Y ojalá te sudara unas pocas gotas, unos mililitros que pudieras quitar fácilmente con un papel tissue, unos chorritos miserables que con el dorso de tu mano serías capaz de eliminar. ¡Nada de eso! Te sudan litros, te caen copiosos chorros, cataratas de transpiración resbalan por tu cuerpo. «Que tu amable lector/a va a pensar que eres una exagerada Letzy», te dices. «Que lo piense porque no se equivoca».
Hete aquí que vas con tu aguada sonrisa y tu empapado vestido sobre un tuk-tuk cuando lo ves. Está a un costado del camino y es taaaaaan mono. «Stop!», le gritas al chofer del tuk-tuk quien frena en seco. Acto seguido se gira y te pregunta: «what?». «Monkey», le dices y le señalas con tu húmedo índice. El señor te obsequia una peculiar mirada pues no puede creer que lo hayas hecho frenar por un mono. Ahora bien: ¿cómo le explicas a este señor nacido en Camboya que ni por las calles de Madrid ni por las de Buenos Aires se ven monos a mansalva como en este sitio? ¿Cómo le explicas que a ti no solo te gustan mucho los gatos, sino también los perros, los caballos, las llamas, los carpinchos, los dromedarios, los elefantes y etcs varios que no quieres aburrir detallando los animales que te gustan que resumidamente son todos? No le explicas nada, simplemente tú sacas de tu mochila un racimo de pequeños plátanos y consigues tu propósito: el mono en seguida se acerca. Y no solo él, también se acerca su señora mona, sus hijos monos, su suegra mona, su tía abuela mona y su primo mono que vino de visita a pasar el fin de semana. En 0,03 segundos estás rodeada por quince monos. El tuktukero (palabra que tu amable lector no encontrará en la RAE en caso de ir allí a buscarla, que luego no diga que no se le avisó) grita: «Bad monkey! Monkey break!». «¿Cómo le pueden parecer malos los monos? ¿Qué van a romper con lo lindos que son?», te preguntas. «Out tuk-tuk! Out!», te grita el conductor. «Monkey break!». No comprendes a qué se debe su reacción, pero rápidamente tu racimo de plátanos y tu cuerpito transpirado-hasta-el-upite os bajáis del vehículo y empezáis a interactuar con los monos. Le das un platanito a uno, otro a otro, uno a un monito bebé y así hasta que en menos de cinco minutos los monos te dejan sin un solo plátano. Entonces vuelves al tuk-tuk bajo la mirada poco simpática de su conductor. Y en el momento en el que te subes, se suben los quince monos contigo. Como tú no hablas macaco todavía no consigues que entiendan que no tienes más comida. Los quince monos te miran fijo y no parece que tengan intención alguna de bajarse del transporte hasta que les convides otro tentempié. «Bad monkey! Monkey break!», te vuelve a gritar el tuktukero y comprendes: los monitos se agarran con las filosas uñitas de sus patitas a los asientos dejando unos agujeritos de tamaño considerable.

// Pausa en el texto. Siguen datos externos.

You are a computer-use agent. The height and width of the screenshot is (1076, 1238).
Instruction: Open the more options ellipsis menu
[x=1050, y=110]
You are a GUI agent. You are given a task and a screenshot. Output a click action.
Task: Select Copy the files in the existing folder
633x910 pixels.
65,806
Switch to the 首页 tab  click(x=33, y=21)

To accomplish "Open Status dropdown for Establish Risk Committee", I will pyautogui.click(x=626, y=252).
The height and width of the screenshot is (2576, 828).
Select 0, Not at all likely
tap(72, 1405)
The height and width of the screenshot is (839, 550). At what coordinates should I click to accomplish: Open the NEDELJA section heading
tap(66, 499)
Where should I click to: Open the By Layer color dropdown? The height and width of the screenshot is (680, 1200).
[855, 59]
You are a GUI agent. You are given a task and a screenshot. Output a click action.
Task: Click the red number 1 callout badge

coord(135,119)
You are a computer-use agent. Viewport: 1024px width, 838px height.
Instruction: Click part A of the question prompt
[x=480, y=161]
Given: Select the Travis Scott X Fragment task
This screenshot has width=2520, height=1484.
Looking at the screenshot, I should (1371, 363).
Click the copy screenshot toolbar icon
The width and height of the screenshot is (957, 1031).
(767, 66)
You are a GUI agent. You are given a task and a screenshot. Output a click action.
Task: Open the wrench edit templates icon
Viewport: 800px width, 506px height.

Sabio hombre el camboyano que te conducirá a lo largo y a lo ancho de los Templos de Angkor durante el resto del día. No solo consigue que los monos se bajen del tuk-tuk cuando están a punto de comerte a ti cual exquisito plátano maduro y sudado al ver que no les ofreces otro refrigerio, sino que lo que los monos rompieron con sus uñas es una funda que puso en el asiento en el momento en el que te bajaste del tuk-tuk para sociabilizar con ellos. Funda que por supuesto le pagas y que te cuesta unos pocos rieles camboyanos.